El murciélago es una ancestral bestia que ha sobrevivido a miles y miles de tiempos y épocas, acumulando en su capacidad de resistencia todos los bichos mortales que no pudieron con su vida. A lo largo de siglos y siglos de supervivencia el animal de las tinieblas se ha hecho fuerte en su batalla por mantenerse vivo y hoy es el origen de un bicho terrible que todavía no ha mostrado la verdadera dimensión de su maldad. Pero los chinos tienen al animal que vuela insaciable por las noches como dieta popular: se comen los murciélagos como nosotros nos comemos las ostras. Se dice, con sonrisa estúpido, que los chinos se comen hasta las mesas que mantienen a su alcance los alimentos, pero no es menos cierto que al animal humano, de cualquier procedencia, le gusta refocilarse con las peores y más arcaicas costumbres que nos vienen de los dioses saben dónde. Hoy, estamos convencidos de que la guerra del murciélago acabará pronto y podremos volver sin temor a nuestras andanzas estúpidas olvidando los avisos que nos dan los tiempos para que reflexionemos sobre nosotros mismos y el mundo que habitamos. ¿Por qué se enfadan los chinos cuando decimos la verdad, que el virus que tanto nos acongoja tiene su origen en una ciudad china donde existe un laboratorio de investigación, de alta seguridad, en el que la seguridad ha dado paso al pánico y a una pandemia de la que se oculta el origen y todo lo que haga falta por parte de los gobernantes?

En las redes sociales, en los medios informativos, en los papeles y en el aire, flotan ahora los nombres olvidados de Camus y tres fotógrafos de la realidad, de la realidad del pasado y de la realidad del futuro: todo son citas de personas "cultas" que quieren dar idea de lo mucho que lo son.
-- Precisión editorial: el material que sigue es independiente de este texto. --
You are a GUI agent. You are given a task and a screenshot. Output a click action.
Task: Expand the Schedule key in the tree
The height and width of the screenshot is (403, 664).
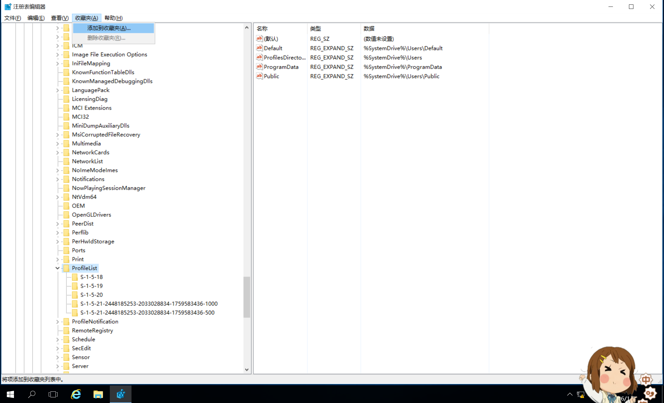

Yo pienso, mientras tanto, en algunas verdades de Darwin y de Malthus, poco citados por los "cultos" de las redes; y en algunas otras verdades de Harari, el sabio que explica el salto mortal de monos caníbales a dioses con pies de barro. Pienso en Maquiavelo y en el arte de la guerra, pienso en las hormigas y en los activistas políticos de izquierda y de derecha, y en Nicanor Parra: "la izquierda y la derecha unidas/ jamás serán vencidas". Don Nica, como el tío Albert, sabía mucho de la estupidez humana, a veces él incluso la practicaba con la sana intención de ver el berrinche de la imbecilidad  innumerable desbordándose una vez más en la pasión inútil del grito.

La imbecilidad humana: responsabilicémonos, unos más que otros, de este estado de cosas. Que un gobierno sepa que hay en las puertas de la ciudad (por seguir hablando de Tito Livio) una enfermedad mortal e invisible a punto de invadirnos; que sepa ese mismo gobierno, o cualquier otro que actúa como él, que esa enfermedad mortal se propaga mientras más aglomeraciones de gente haya en el ambiente, mientras más fiesta y más grito y más imbéciles haya juntos en la plaza y en calles del pueblo; y que ese mismo gobierno permita y jalee desde su poder de convocatoria manifestaciones políticas donde la masa inconsciente baila al son de de su propia incapacidad para entender los fenómenos contemporáneos y las señales de humo con que se nos avisa del peligro inminente, no sólo hace que ese gobierno sea imbécil y estúpido en gradación supina, sino que puede decirse que induce a los ciudadanos a que, como corderitos idiotas, vayan al matadero público que significa la aglomeración en tiempos de virus.

No sé cómo juzgará a nuestros gobernantes, en particular y en general (a los nuestros y los mediocres que rigen el mundo entero en estos tiempos tan absurdos, kafkianos e ionescos), el futuro inmediato ni quiénes realmente pagarán la cuenta de la guerra y la fiesta. Pero ya sé en quiénes no debo creer y con quiénes no debo, en lo que me quede de vida, ir jamás a una manifestación pública.

El resto es el clima de esta tarde en la que escribo estas notas de cuarentena: una intermitente lluvia inunda las horas vespertinas de la melancolía. El tiempo, como la tarde de Cortázar, está gris y coñac. Y yo seguiré creyendo que lo más parecido al paraíso en la Tierra es una biblioteca llena de libros.